Borrando as fronteiras entre ruído e música, forma e som, a artista paulistana Vivian Caccuri investiga relações sonoras e materiais. Com especial interesse nas formas culturais historicamente rebaixadas — como as aparelhagens que denotam manifestações musicais populares, instrumentos tomados como simplórios ou a repulsa que envolvem o zumbido de determinados insetos —, Vivian esculpe o tempo. Sua matéria-prima, o som, só existe a partir da sua propagação em moléculas de ar que vibram, umas com as outras, no sentido de uma ampliação esférica. Tal característica é tida como axioma para a o sistema inerente à sua obra, cuja cadeia de agências interpela o outro (que pode ser um humano, animal, robótico, ou mesmo um elemento ou material inorgânico) numa crescente, a ser conduzido como parte num todo emaranhado; conectado por vínculos sociais, temporais, espaciais e, acima de tudo, sensoriais. O torpor dos sentidos causado pela aversão às asas de um mosquito que sobrevoam um ouvido ou uma batida eletrônica de alta frequência são nivelados e tornados objetos de investigação, recontando histórias de suas origens e derivações ficcionais.

No percurso expositivo do programa Contratempo, duas obras são sintomas dos interesses da artista. Na primeira, Cobertor de orelha (2021), fios encerados seguram formas em aço e alumínio que se assemelham às orelhas humanas, desenhando, no ar, uma curva sinuosa que sobe e desce. Como uma onda sonora, essas formas tilintam ao se chocarem em virtude da presença do vento, provocado pelos movimentos do visitante ou por ações externas. A expressão que dá título à obra é popularmente usada para indicar uma pessoa que está deitada com a cabeça junto de outra pessoa abraçando-a, e através do calor humano, esquentando-a. Posicionada no centro do recinto, o pendente recorta o quarto, modulando o espaço e convivendo com o acervo de Eva Klabin, numa lúdica relação que entrecruza a figura do cobertor com a espaçosa cama ao fundo. Reflete, ainda, o desejo ambivalente inerente à missão de uma casa-museu: ouvir as camadas de tempo que perpassam cada um dos objetos, mas sem a inocência de saber que o passo do investigador perturba o silêncio.

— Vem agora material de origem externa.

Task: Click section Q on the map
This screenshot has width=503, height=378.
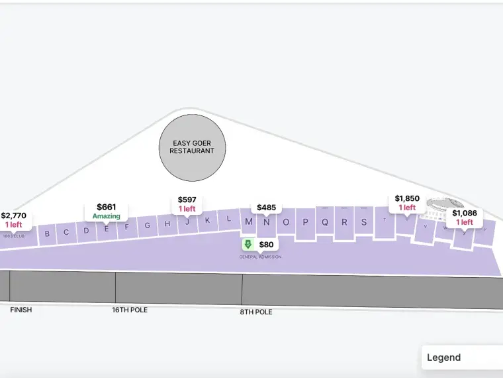Action: click(x=325, y=223)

Cacho 2 (2021), por sua vez, convoca o público à dança. Cordões sustentam fragmentos de ardósia, conchas marinhas e tubos de alumínio, que, ao serem manipulados, criam uma cadência de sons. Fruto do cruzamento e da observação de materiais frequentemente utilizados pela artista em séries anteriores, a forma é inspirada em cachos de frutas tropicais, sugerindo a abundância sonora que dá vida à cada ativação. Faz lembrar, ainda, os sinos do vento, comuns em casas populares ou de veraneio que funcionam como rastro sonoro da passagem de elementos, visíveis ou não. Surge, assim, mais uma tentativa de construir laços mediados pelas vibrações moleculares calcadas na excitação da matéria suspensa e do tímpano auricular.

A arte torna sensível aquilo que não é do universo da percepção, e assim faz audíveis as forças não audíveis, acreditava o filósofo francês Gilles Deleuze (1995–1925). Em sua concepção, o compositor seria aquele que revela as forças do tempo, da gravidade e da germinação, fazendo com que se transformem naquilo que ouvimos. Ao criar camadas de compreensão no curso das ondas da história ou mesmo ficcionalizar notas de um tempo cujo resultado permite novas maneiras de vislumbrar — e, por que não, brincar — o mundo, Vivian explora um outro espaço, cuja duração não é mensurável. Ele não passa, escorre.